Bought the Mannequin Coaching Pack however unsure how you can use it? This step-by-step information reveals you how you can load your saved mannequin, get the suitable knowledge from the CFBD API, and begin making predictions, plus how Tier 3 weekly CSV drops can prevent hours.
Since launching the Mannequin Coaching Pack, one of many prime questions I’ve heard is:
“I’ve bought the educated mannequin… now what?”

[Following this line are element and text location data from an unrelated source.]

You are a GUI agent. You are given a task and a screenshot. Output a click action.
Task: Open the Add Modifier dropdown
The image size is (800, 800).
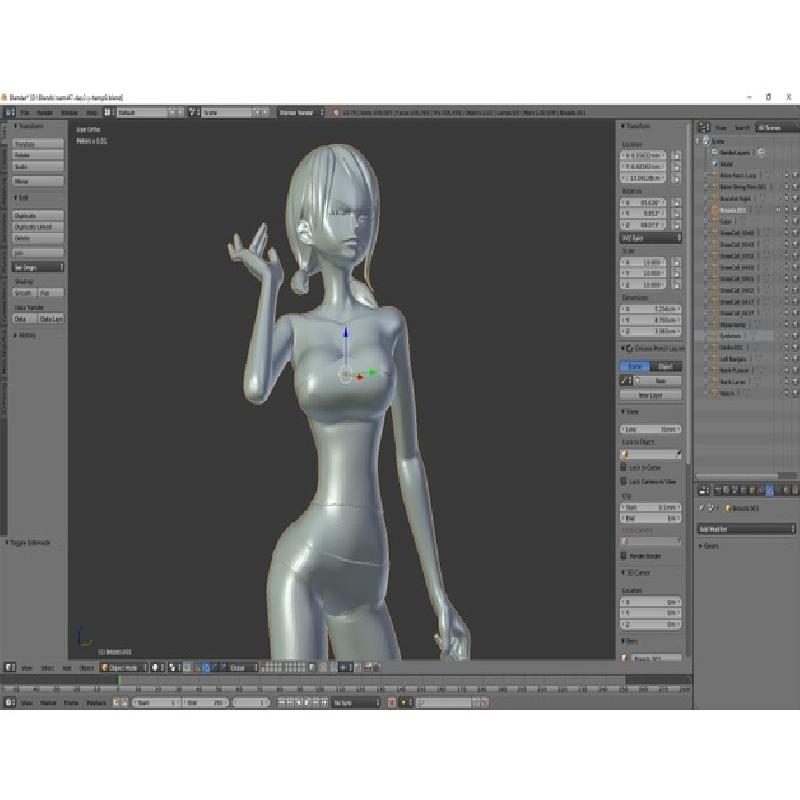[744, 528]
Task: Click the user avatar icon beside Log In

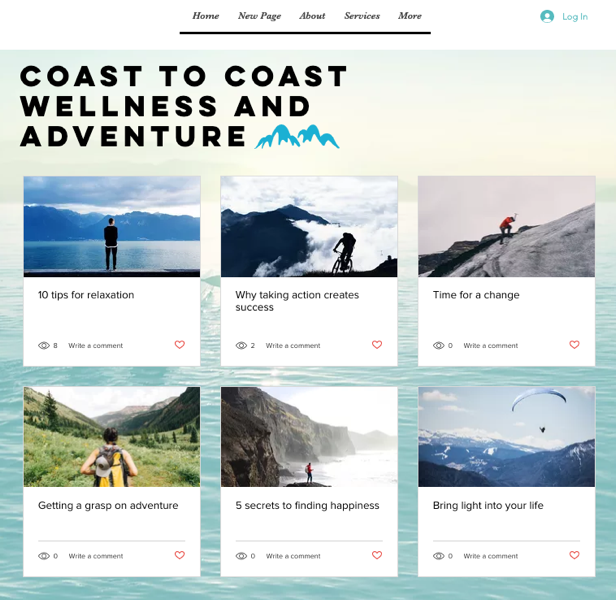Action: pyautogui.click(x=547, y=16)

If that’s you, this information is for you.We’ll stroll by means of:
What sort of knowledge your mannequin must make predictions.The place to get that knowledge from the CollegeFootballData API.Tips on how to load several types of fashions from the pack and run predictions.Tips on how to skip the information prep totally with Tier 3 weekly CSV drops.
1. What Your Mannequin Wants
The fashions within the coaching pack have been all constructed on feature-ready CSV recordsdata.
Meaning:
The CSV has the very same columns because the coaching knowledge.The columns are in the identical order.The numbers are calculated the identical manner (e.g., utilizing stats from video games earlier than the sport you’re attempting to foretell).In case your CSV doesn’t match, your mannequin will throw errors or give unhealthy predictions.
2. Two Methods to Get the Information
Choice 1: Construct it your self
You possibly can pull comparable knowledge from the CollegeFootballData API.Listed here are the endpoints you’d use, at a excessive degree:
Characteristic Group
API Endpoint
Key Fields
Opponent-adjusted group metrics
/wepa/group/season
epa.*, epa_allowed.*, successRate.*, successRateAllowed.*
Superior group metrics (non-opponent-adjusted)
/stats/season/superior
havoc, fieldPosition, pointsPerOpportunity
Sport metadata
/video games
week, homeTeam, awayTeam, neutralSite
Betting knowledge
/traces
traces[*].unfold
Talen composite
/expertise
expertise
Notice: For those who construct your personal CSV, you’ll want to hitch these datasets collectively and ensure your stats solely embrace video games earlier than the prediction week.
Choice 2: Skip the work
Beginning Week 5, Tier 3 patrons will get a weekly CSV that already:
Has all the suitable columns.Is within the appropriate order.Makes use of stats from video games earlier than that week.
With that file, you may go straight to loading your mannequin and operating predictions.
3. Loading and Predicting
After getting your CSV, right here’s how you can use it with every sort of mannequin from the pack.Exchange “week5_features.csv” together with your file and “path/to/mannequin” together with your mannequin file.
Random Forest / Regression (scikit-learn)
import pandas as pd, joblib
# Load your options
X_live = pd.read_csv(“week5_features.csv”)
# Load your mannequin
mannequin = joblib.load(“fashions/sklearn_rf.pkl”)
# Make predictions
preds = mannequin.predict(X_live)
X_live[‘prediction’] = preds
XGBoost
import pandas as pd, xgboost as xgb
# Load your options
X_live = pd.read_csv(“week5_features.csv”)
# Load your mannequin
mannequin = joblib.load(“fashions/xgb_model.pkl”)
# Make predictions
preds = mannequin.predict_proba(X_live)[:, 1]
X_live[‘prediction’] = preds
fastai (tabular)
import pandas as pd
from fastai.tabular.all import load_learner
# Load your options
cat_features = […] # listing out categorical options
cont_features = […] # listing out steady options
X_live = pd.read_csv(“week5_features.csv”)
X_live = X_live[cat_features + cont_features]
# Load your mannequin
be taught = load_learner(“fashions/fastai_model.pkl”)
dls = be taught.dls.test_dl(X_live)
# Make predictions
batch_preds = be taught.get_preds(dl=dls)[0].numpy()
X_live[‘prediction’] = batch_preds
4. Widespread Gotchas
Mistaken column order → reorder to match your coaching knowledge earlier than predicting.
Lacking columns → make sure that your CSV consists of all the pieces from coaching.
Mistaken knowledge sorts → convert strings to numbers the place wanted.
fastai class mismatch → your classes should match what the mannequin was educated on.
5. The Quick Lane
If you wish to:
Keep away from merging a number of datasets,Skip determining lag logic, andBe positive your columns match completely…
…be a part of Tier 3 on Patreon.Each week beginning in Week 5, you’ll get a CSV that’s able to feed straight into your mannequin.
Be part of Tier 3 right here →
6. Your Subsequent Steps
Choose one in every of your fashions from the pack.Seize a CSV, both your personal or from the pack, and run the code above to check.Get your arms on current-season options (DIY or Tier 3) and begin making actual predictions.
Backside line:For those who can construct the CSV your self, nice. You now know precisely what your mannequin wants.If you wish to skip the grunt work and begin predicting in minutes, Tier 3’s weekly CSV drops are your quickest path.